Date | May 2018 | Marks available | 3 | Reference code | 18M.2.HL.TZ2.8 |
Level | Higher level | Paper | Paper 2 | Time zone | Time zone 2 |
Command term | Show that | Question number | 8 | Adapted from | N/A |
Question
A negatively charged thundercloud above the Earth’s surface may be modelled by a parallel plate capacitor.
The lower plate of the capacitor is the Earth’s surface and the upper plate is the base of the thundercloud.

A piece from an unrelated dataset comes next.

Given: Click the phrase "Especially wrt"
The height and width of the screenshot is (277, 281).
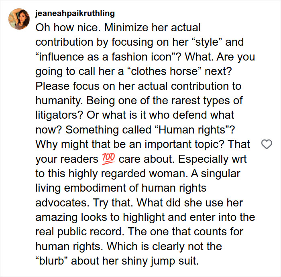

The following data are available.
\[\begin{array}{*{20}{l}} {{\text{Area of thundercloud base}}}&{ = 1.2 \times {{10}^8}{\text{ }}{{\text{m}}^2}} \\ {{\text{Charge on thundercloud base}}}&{ = -25{\text{ C}}} \\ {{\text{Distance of thundercloud base from Earth's surface}}}&{ = 1600{\text{ m}}} \\ {{\text{Permittivity of air}}}&{ = 8.8 \times {{10}^{ - 12}}{\text{ F }}{{\text{m}}^{ - 1}}} \end{array}\]

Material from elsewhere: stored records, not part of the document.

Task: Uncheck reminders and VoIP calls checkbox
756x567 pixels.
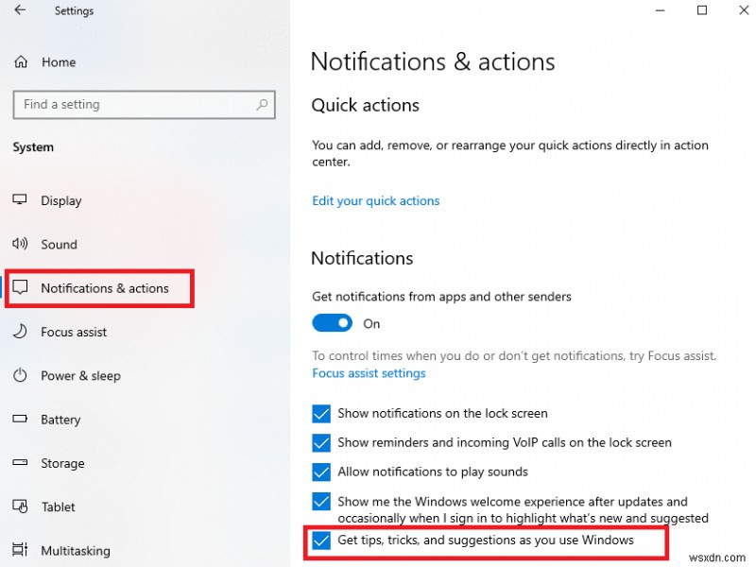Action: coord(321,442)
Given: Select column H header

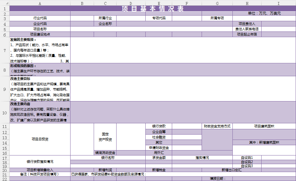Looking at the screenshot, I should pyautogui.click(x=247, y=3).
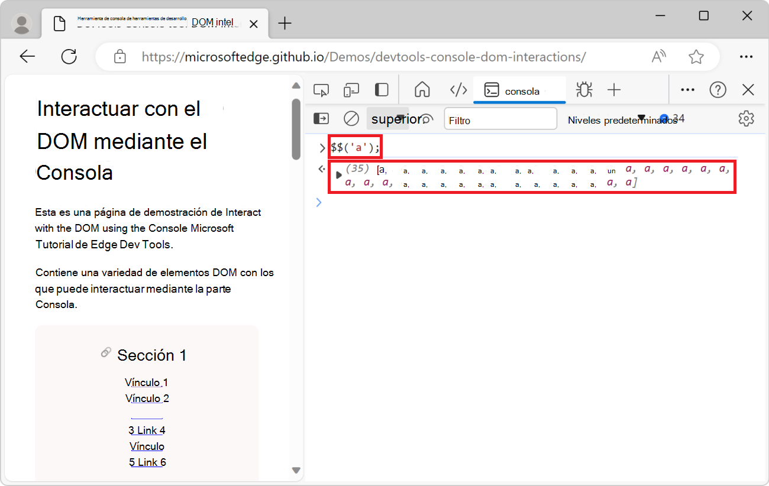Viewport: 769px width, 486px height.
Task: Follow the '5 Link 6' hyperlink
Action: 147,462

Lightning takes place when the capacitor discharges through the air between the thundercloud and the Earth’s surface. The time constant of the system is 32 ms. A lightning strike lasts for 18 ms.
Show that the capacitance of this arrangement is C = 6.6 × 10–7 F.
Calculate in V, the potential difference between the thundercloud and the Earth’s surface.
Calculate in J, the energy stored in the system.
Show that about –11 C of charge is delivered to the Earth’s surface.
Calculate, in A, the average current during the discharge.
State one assumption that needs to be made so that the Earth-thundercloud system may be modelled by a parallel plate capacitor.
Markscheme
C = «ε\(\frac{A}{d}\) =» 8.8 × 10–12 × \(\frac{{1.2 \times {{10}^8}}}{{1600}}\)
«C = 6.60 × 10–7 F»
[1 mark]
V = «\(\frac{Q}{C}\) =» \(\frac{{25}}{{6.6 \times {{10}^{ - 7}}}}\)
V = 3.8 × 107 «V»
Award [2] for a bald correct answer
[2 marks]
ALTERNATIVE 1
E = «\(\frac{1}{2}\)QV =» \(\frac{1}{2}\) × 25 × 3.8 × 107
E = 4.7 × 108 «J»
ALTERNATIVE 2
E = «\(\frac{1}{2}\)CV2 =» \(\frac{1}{2}\) × 6.60 × 10–7 × (3.8 × 107)2
E = 4.7 × 108 «J» / 4.8 × 108 «J» if rounded value of V used
Award [2] for a bald correct answer
Allow ECF from (b)(i)
[2 marks]
Q = «\({Q_0}{e^{ - \frac{t}{\tau }}}\) =» 25 × \({e^{ - \frac{{18}}{{32}}}}\)
Q = 14.2 «C»
charge delivered = Q = 25 – 14.2 = 10.8 «C»
«≈ –11 C»
Final answer must be given to at least 3 significant figures
[3 marks]
I «= \(\frac{{\Delta Q}}{{\Delta t}} = \frac{{11}}{{18 \times {{10}^{ - 3}}}}\)» ≈ 610 «A»
Accept an answer in the range 597 − 611 «A»
[1 mark]
the base of the thundercloud must be parallel to the Earth surface
OR
the base of the thundercloud must be flat
OR
the base of the cloud must be very long «compared with the distance from the surface»
[1 mark]